Büchel: Das ist sicher auch ein Thema. Die Frage ist, aus welcher Motivation sich Eltern dies nicht zutrauen. Es braucht eine Gesellschaft, die diese Eltern unterstützt. Eltern befürchten oftmals den Vorwurf, wenn sie ein schwer krankes Kind haben, dass sie nicht alles unternommen hätten, um das zu verhindern. Es geht um die Frage, wie die Gesellschaft mit der Wertigkeit des Lebens umgeht, auch des belasteten Lebens, und mit den Menschen, die dazu ja sagen und dieses begleiten.
KNA: Wieso hat die Schweizer Bischofskonferenz gerade zu dieser Abstimmung eine Parole herausgegeben?
Büchel: Es liegt in der Logik des Themas: Wenn es um den Schutz des Lebens ging, hat sich die Bischofskonferenz immer engagiert, weil uns das ein besonderes Anliegen ist. Dieses Nein ist aus der Haltung der Katholischen Kirche über den Beginn des menschlichen Lebens entstanden. Für die Kirche ist die befruchtete Eizelle von Anfang an zu schützen, somit dürfen wir nicht darüber verfügen. Und wenn es eine Verfassungsänderung gibt, die eine Türe öffnet in Bereiche, von denen wir gar nicht wissen, wohin diese führen, ist das eine besonders schwierige Situation. Deshalb haben wir uns hier besonders engagiert.
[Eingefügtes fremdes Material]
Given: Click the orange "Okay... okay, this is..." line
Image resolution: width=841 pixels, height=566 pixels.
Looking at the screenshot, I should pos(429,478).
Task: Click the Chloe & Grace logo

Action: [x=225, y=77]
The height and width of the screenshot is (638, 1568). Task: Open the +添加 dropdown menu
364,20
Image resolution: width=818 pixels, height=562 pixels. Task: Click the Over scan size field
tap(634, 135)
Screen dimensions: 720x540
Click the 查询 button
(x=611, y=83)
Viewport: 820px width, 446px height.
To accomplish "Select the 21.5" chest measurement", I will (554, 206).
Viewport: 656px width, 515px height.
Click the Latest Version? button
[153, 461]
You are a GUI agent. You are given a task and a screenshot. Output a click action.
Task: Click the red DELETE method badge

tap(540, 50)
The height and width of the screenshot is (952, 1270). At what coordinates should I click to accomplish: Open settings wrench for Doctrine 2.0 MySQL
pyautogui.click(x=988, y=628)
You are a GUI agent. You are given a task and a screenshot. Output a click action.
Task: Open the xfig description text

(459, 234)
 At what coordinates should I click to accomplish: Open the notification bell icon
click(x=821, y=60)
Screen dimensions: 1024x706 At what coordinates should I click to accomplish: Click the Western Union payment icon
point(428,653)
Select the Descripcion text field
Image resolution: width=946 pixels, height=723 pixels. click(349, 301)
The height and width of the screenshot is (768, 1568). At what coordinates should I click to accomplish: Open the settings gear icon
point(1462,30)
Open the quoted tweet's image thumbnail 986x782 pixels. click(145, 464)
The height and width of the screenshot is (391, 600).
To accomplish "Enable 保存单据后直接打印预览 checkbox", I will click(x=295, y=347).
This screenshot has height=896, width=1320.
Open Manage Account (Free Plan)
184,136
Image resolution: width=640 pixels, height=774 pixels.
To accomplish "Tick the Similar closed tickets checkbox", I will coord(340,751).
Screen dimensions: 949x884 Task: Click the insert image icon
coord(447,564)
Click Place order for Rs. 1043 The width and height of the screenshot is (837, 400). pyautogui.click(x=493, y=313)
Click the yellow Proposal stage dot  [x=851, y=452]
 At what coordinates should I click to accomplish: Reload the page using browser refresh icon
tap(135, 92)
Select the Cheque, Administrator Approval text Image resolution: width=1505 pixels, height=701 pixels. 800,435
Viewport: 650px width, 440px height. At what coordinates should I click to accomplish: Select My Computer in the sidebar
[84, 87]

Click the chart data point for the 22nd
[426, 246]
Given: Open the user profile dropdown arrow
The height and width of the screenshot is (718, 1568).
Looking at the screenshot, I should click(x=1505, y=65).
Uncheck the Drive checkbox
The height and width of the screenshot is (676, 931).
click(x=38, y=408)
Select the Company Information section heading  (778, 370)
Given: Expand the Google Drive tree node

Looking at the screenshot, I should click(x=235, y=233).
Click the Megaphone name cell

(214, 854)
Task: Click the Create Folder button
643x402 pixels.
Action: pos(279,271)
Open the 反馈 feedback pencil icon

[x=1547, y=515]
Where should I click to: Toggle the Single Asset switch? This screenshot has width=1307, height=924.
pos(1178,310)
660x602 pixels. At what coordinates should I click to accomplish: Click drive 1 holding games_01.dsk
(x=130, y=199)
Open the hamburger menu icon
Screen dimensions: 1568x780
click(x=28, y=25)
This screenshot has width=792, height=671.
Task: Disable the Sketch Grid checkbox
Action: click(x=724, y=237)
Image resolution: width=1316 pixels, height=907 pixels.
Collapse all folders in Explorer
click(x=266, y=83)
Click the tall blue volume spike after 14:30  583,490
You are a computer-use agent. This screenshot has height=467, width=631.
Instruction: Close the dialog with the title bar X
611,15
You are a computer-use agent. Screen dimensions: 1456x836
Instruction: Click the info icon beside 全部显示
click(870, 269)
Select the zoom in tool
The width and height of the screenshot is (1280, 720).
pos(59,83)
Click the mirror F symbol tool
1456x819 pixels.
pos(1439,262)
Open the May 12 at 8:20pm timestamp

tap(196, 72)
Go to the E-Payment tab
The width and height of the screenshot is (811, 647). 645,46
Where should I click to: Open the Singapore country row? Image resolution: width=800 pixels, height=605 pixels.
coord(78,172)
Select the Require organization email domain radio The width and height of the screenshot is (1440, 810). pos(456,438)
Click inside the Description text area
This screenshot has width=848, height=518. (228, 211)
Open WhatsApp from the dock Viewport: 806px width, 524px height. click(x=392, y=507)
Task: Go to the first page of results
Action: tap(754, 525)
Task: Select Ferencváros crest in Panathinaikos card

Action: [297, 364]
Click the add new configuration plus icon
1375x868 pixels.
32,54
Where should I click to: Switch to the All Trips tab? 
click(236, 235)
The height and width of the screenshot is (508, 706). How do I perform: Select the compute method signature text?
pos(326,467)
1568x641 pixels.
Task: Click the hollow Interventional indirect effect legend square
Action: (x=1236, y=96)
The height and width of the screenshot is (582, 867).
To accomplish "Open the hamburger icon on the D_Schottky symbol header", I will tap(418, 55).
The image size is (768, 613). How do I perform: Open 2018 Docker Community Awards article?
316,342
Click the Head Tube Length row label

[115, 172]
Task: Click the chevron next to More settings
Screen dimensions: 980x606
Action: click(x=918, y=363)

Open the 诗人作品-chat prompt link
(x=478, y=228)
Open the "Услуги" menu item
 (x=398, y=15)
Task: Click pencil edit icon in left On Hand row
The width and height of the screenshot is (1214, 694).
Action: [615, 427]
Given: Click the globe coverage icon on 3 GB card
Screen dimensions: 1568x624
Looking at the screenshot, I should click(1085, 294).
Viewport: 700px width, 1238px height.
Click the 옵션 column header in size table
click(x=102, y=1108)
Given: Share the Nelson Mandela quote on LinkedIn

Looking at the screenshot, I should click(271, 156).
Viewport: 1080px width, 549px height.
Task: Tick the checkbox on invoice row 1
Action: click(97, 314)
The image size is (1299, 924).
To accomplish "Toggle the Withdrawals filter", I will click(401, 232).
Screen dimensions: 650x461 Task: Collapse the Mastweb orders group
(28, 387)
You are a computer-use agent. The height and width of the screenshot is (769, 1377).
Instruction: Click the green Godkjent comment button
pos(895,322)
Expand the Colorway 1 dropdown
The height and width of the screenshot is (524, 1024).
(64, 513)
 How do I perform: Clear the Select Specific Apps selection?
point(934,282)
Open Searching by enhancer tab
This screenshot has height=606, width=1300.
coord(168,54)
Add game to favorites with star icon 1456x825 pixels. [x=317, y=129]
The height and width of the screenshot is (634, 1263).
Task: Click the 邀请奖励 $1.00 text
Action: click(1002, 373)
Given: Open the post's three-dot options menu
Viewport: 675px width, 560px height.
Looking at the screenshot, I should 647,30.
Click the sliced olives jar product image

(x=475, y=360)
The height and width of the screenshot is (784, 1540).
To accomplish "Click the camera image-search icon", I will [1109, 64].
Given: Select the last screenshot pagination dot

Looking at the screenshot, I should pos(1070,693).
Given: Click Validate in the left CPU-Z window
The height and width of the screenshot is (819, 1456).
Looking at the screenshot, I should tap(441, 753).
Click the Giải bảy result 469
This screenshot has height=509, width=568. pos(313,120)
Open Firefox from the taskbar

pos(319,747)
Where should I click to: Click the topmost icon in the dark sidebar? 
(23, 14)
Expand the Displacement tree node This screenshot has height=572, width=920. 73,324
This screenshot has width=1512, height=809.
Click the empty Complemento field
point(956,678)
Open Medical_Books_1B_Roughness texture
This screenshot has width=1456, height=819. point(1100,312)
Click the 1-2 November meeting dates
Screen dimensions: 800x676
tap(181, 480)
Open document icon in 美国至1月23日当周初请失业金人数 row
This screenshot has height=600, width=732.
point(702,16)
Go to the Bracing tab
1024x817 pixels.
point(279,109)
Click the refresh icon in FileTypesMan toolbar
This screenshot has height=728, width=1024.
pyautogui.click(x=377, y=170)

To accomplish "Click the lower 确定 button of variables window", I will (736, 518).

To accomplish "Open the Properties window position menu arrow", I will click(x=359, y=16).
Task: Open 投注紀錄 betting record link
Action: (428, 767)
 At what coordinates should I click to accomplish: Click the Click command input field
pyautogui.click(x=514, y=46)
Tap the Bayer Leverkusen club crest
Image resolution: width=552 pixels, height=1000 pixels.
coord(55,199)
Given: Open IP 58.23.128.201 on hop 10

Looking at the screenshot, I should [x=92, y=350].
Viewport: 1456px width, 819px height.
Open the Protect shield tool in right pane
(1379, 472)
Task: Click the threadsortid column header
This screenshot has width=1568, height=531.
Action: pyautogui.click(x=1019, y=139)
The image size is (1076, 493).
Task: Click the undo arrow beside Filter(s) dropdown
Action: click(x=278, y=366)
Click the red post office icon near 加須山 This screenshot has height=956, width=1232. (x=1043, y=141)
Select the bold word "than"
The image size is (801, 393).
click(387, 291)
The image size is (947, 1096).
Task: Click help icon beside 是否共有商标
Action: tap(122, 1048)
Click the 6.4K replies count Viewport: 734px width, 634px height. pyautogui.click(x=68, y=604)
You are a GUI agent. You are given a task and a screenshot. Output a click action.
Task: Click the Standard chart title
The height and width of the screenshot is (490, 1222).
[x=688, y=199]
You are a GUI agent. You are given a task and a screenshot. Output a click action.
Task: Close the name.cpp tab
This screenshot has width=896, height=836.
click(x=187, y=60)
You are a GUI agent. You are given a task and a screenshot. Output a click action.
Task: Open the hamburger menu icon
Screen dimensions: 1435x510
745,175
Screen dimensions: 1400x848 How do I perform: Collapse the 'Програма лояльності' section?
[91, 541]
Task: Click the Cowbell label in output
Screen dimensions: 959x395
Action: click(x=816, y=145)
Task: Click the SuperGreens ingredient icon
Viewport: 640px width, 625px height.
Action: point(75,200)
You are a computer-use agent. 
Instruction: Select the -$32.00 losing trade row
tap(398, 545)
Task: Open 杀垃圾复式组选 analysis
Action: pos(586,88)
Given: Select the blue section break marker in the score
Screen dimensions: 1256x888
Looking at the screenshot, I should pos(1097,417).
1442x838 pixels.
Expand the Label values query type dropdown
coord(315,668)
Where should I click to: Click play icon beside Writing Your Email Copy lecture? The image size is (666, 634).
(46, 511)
KNA: Was entgegnen Sie Stimmen, die sagen, die Kirche soll sich nicht in Politik einmischen?
Büchel: Kirche ist immer politisch, ob sie sich einmischt oder nicht.
"Leben" ist ein Hauptthema der Kirche. Wenn es um Themen geht wie Bestimmungen darüber, wo Leben beginnt und wo es aufhört, oder um die Verfügbarkeit über das Leben, dann betrifft das die Kirche sehr stark. Aus ihrer ethischen Position, die für den Schutz des Lebens eintritt, muss sie dazu etwas sagen.